Dość stabilnie prezentują się także usługi publiczne. Poza tym na plusie utrzymują się branże IT i segment nieruchomości.
PKB Polski w perspektywie długoterminowej
Co czeka polską gospodarkę w tym roku? Aktualna sytuacja epidemiczna w Polsce nie napawa optymizmem. Z dnia na dzień trzecia fala pandemii przybiera na sile, w związku z czym perspektywa zniesienia restrykcji coraz bardziej się oddala.

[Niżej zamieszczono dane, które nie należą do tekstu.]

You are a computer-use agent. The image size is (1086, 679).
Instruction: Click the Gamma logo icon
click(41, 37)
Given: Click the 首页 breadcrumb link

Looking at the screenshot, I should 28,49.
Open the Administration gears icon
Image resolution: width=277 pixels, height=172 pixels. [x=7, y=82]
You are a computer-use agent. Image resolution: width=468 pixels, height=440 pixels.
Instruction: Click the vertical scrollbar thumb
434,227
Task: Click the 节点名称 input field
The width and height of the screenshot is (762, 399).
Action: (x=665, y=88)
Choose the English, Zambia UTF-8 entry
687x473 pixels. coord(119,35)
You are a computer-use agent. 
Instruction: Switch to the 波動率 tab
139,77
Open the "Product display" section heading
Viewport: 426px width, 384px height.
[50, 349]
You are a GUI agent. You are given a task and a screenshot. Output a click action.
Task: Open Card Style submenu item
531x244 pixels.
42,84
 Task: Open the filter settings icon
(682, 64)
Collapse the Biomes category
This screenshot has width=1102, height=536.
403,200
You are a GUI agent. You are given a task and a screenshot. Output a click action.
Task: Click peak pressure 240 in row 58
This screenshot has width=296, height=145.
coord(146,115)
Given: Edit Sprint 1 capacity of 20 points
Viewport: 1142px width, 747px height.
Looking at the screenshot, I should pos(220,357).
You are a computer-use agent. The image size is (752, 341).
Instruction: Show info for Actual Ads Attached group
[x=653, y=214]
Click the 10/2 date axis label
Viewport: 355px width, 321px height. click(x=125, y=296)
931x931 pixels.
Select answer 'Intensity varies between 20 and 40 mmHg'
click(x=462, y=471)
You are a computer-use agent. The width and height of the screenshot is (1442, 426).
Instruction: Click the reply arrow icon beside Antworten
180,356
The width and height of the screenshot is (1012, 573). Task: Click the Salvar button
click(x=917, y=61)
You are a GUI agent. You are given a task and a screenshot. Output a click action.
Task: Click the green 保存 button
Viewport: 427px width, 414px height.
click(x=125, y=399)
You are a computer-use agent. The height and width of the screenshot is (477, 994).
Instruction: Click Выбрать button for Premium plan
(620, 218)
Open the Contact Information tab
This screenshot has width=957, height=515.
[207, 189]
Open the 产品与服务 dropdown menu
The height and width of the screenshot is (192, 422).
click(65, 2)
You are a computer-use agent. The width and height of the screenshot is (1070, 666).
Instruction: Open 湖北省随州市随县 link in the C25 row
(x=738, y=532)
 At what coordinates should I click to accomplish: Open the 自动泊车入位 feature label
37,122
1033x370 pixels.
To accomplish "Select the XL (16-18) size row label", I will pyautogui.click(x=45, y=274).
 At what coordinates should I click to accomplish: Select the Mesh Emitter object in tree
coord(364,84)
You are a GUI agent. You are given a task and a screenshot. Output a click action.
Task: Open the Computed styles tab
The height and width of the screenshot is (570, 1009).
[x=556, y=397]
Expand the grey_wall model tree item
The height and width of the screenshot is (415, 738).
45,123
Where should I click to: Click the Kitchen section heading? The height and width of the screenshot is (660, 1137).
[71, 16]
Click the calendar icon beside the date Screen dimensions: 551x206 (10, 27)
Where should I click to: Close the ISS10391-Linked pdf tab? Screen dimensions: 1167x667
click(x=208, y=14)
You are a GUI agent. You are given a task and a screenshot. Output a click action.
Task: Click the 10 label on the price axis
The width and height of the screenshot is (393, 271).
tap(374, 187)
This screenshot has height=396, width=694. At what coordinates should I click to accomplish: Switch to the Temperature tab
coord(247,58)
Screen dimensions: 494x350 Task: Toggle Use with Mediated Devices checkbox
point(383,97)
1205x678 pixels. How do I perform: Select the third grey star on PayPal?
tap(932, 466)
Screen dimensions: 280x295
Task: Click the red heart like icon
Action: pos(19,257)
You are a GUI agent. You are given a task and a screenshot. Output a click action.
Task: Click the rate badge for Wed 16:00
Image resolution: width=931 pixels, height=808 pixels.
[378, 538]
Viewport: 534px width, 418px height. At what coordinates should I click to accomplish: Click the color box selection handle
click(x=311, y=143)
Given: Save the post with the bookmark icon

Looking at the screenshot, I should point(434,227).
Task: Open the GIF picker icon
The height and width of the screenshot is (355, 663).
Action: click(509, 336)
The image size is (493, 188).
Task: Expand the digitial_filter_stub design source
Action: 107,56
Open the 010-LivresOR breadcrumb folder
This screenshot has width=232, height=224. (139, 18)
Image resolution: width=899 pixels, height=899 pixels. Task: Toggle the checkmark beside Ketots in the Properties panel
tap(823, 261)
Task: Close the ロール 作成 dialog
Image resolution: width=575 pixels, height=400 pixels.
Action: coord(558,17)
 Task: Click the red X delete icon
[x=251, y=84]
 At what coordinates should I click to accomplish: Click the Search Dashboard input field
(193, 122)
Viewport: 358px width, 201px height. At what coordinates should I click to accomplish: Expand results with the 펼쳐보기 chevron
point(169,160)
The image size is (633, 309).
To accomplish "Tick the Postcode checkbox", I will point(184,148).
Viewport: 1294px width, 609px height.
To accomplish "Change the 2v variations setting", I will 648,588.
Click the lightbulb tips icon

Szybkie odbicie PKB jest zatem mało prawdopodobne.
Spadek PKB również w pierwszym kwartale 2021 r. oznaczałby recesję techniczną. - Póki co nic nie wskazuje na to, żeby techniczna recesja nie objęła pierwszego kwartału obecnego roku, w szczególności zważywszy utrzymujące się restrykcje, a nawet ponownie zaostrzone w województwie warmińsko-mazurskim - stwierdził analityk z PKO BP.
Powrót na ścieżkę wzrostu gospodarczego jest uzależniony przede wszystkim od tempa „powrotu do normalności” w kontekście pandemii. - Zaszczepienie najbardziej wrażliwej części populacji będzie oznaczać, że ryzyko kolejnych lockdownów wyraźnie zmaleje, co pozwala pozostać optymistycznym na dalszą część roku. Jeżeli powrót do normalności nastąpiłby na przełomie wiosny/lata to będziemy mogli zobaczyć solidny wzrost PKB (wciąż oczekujemy 5,1 proc. rok do roku w całym roku) - podsumował specjalista.
Odbicie PKB, choć nieco mniejsze, przewidują także ekonomiści z Pekao. „Prognozujemy wyhamowanie rocznego tempa spadku PKB do 1,5 proc. W całym 2021 cały czas szansa na wzrost gospodarczy w okolicach 4,5 proc.”, czytamy we wpisie analityków na Twitterze.